───── Source extract ─────

Conversational marketing – websites & chatbots

“Conversational marketing” is another one of those awful buzzwords the marketing industry comes up with to make a simple idea sound clever. In English, it means putting a chat function on your website. Before you start feeling let down, read about the advantages a chat function brings you or, better yet, use our chatbot demo to see the real thing.


    1. What is a chatbot?
    2. What’s the benefit of a chat function?
    3. A chatbot and live chat.
    4. How does a chatbot work?
    5. How to build an epic chatbot.
    6. What’s the best chatbot for SMEs?
    7. What to look for in your chat provider?
    8. How much does a chatbot cost?


What is a chatbot?

A chatbot is an automated system that answers questions submitted by visitors to your website. It simulates the responses of a human being. Chatbots mimic the conversations that would take place between humans, hence the phrase “conversational marketing”.

───── Data block ─────

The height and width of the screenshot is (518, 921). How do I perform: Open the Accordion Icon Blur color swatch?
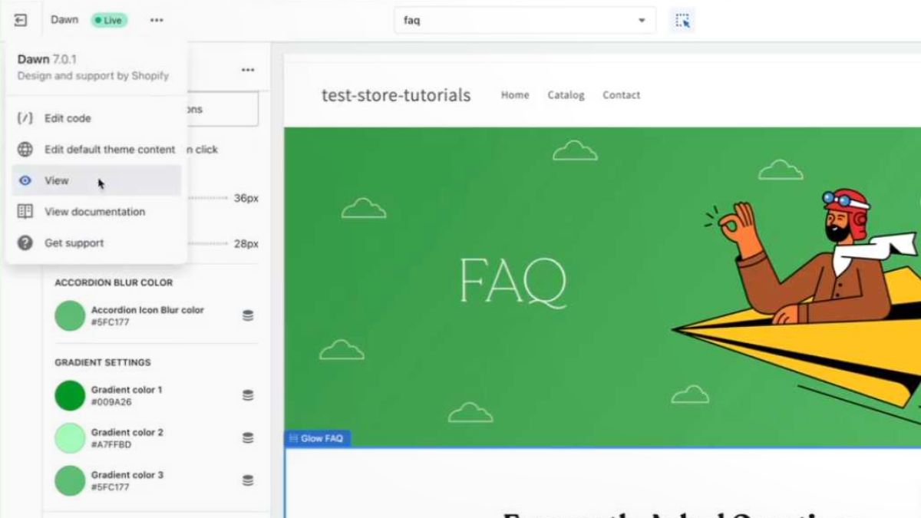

─────

● **Your objective**:
Answer these questions using the conversational marketing text:
1. What does the text say "conversational marketing" means in plain English?
2. What kind of system is a chatbot, according to the text?
3. What do chatbots mimic?

● **Expected answer**:
1. Putting a chat function on your website.
2. An automated system that answers questions submitted by visitors to your website.
3. The conversations that would take place between humans.